Exemple for N = 12 :
n_bits = ceiling(log_2(12)) = 4
you take the 4 first bits of your random bit sequence which might be "1011"
you turn "1011" into a decimal number which gives 13. That's above 12, no good. So :
take the 4 next bits in your random sequence which might be "1110".
turn '1110' into a decimal which gives 7. That works !
Hope it helps.
Actually most standard PRNGs such as linear congruential generators or Mersenne twister generate sequences of integer values. Even generalized feedback shift register techniques are usually implemented at the register/word level. I don't know of any common techniques that actually operate at the bit level. That's not to say they don't exist, but they're not common...
Generating values from 1 to N is usually accomplished by taking the integer value produced modulo the desired bound, and then doing an acceptance/rejection stage to make sure you aren't subject to modulo bias. See Java's nextInt(int bound) method, for example, to see how this can be implemented. (Add 1 to the result to get [1,N] rather than [0,N-1].)
Theoretically this is possible. Find a, b such that 2^a > N^b but is very close. (This can be done by iterating through multiples of log2(N).) Take the first a bits, and, interpreting it as a binary number, convert it to base N (also checking that the number is less than N^b). The digits give b terms of the desired sequence.
The problem is that converting to base N is very expensive and will cost more than essentially any PRNG, so this is mostly a theoretical answer.
Calculate the number of bits required for N (= location of the most significant bit with value 1) - let's call it k.
Take the first k bits from your input stream of bits - let's call it number X.
Result = X mod N.
Propagate to the next set of k bits and repeat from step 2 for next random number generation.
Alternatively, for better distribution, this can be applied instead of step 3:
Ratio = N/2k
Result = X * Ratio
Start with the range [0, N-1] then use 0s and 1s to perform a binary search:
0: lower half
1: upper half
e.g. With N = 16, you start with [0, 15], and the sequence 0, 1, 1, 0 would give:
[0, 7]
[4, 7]
[6, 7]
[6]
If N is not a power of 2, then in any iteration, the length of the list of remaining numbers could be odd, in which case a decision needs to be made to include the middle number as part of the lower half or the upper half.
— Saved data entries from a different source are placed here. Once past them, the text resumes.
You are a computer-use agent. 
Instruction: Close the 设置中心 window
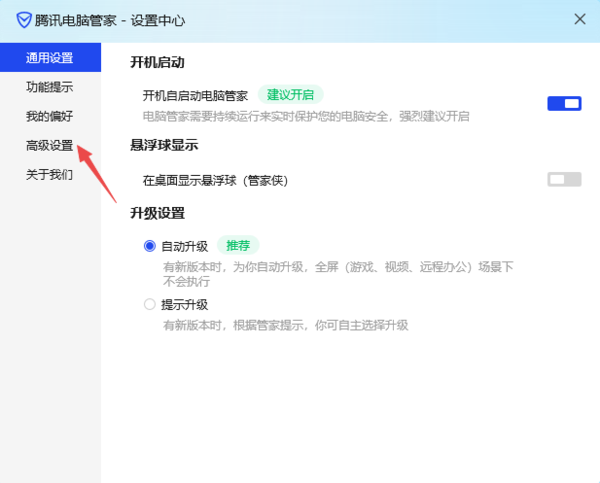(x=579, y=19)
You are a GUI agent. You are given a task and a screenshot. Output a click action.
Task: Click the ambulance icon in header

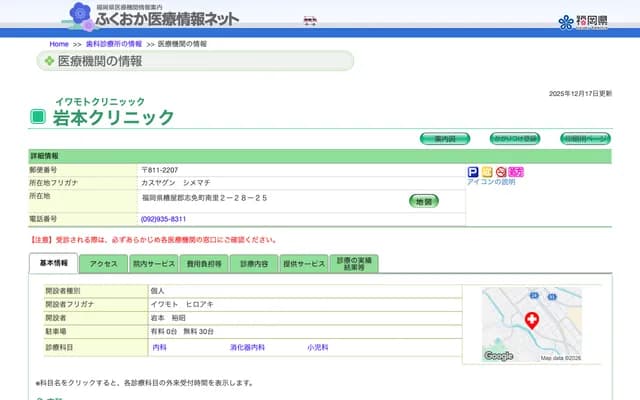coord(311,20)
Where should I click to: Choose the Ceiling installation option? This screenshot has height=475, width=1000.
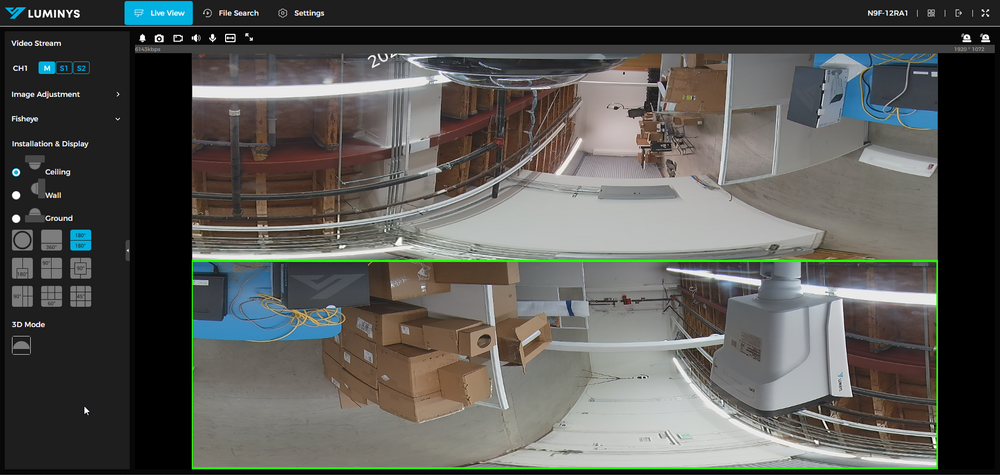click(x=16, y=172)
This can be decided right at the start of the algorithm. Roll once: 0 means include all instances of middle numbers to the lower half, and 1 means include all instances of middle numbers to the right half.
I think this is at least closer to the uniform distribution that you are asking for compared to the common method of generating log(N) bits and taking that or taking the mod N of it.
To illustrate what I mean, using my method to generate a number in the range [0, 9]:
To generate 0
0: 0, 0, 0, 0
1: 0, 0, 0
To generate 1
0: 0, 0, 0, 1
1: 0, 0, 1
To generate 2
0: 0, 0, 1
1: 0, 1, 0
To generate 3
0: 0, 1, 0
1: 0, 1, 1, 0
To generate 4
0: 0, 1, 1
1: 0, 1, 1, 1
To generate 5
0: 1, 0, 0, 0
1: 1, 0, 0
To generate 6
0: 1, 0, 0, 1
1: 1, 0, 1
To generate 7
0: 1, 0, 1
1: 1, 1, 0
To generate 8
0: 1, 1, 0
1: 1, 1, 1, 0
To generate 9
0: 1, 1, 1
1: 1, 1, 1, 1
The other easy answer is to generate a large enough binary number such that taking mod N does not (statistically) favor some numbers over others. But I figured that you would not like this answer either because judging from your comments to another answer, you seem to be taking into account efficiency in terms of number of bits generated.
In short, I am not sure why I was downvoted for this answer as this algorithm seems to provide a nice distribution compared to the number of bits it uses (~log(N)).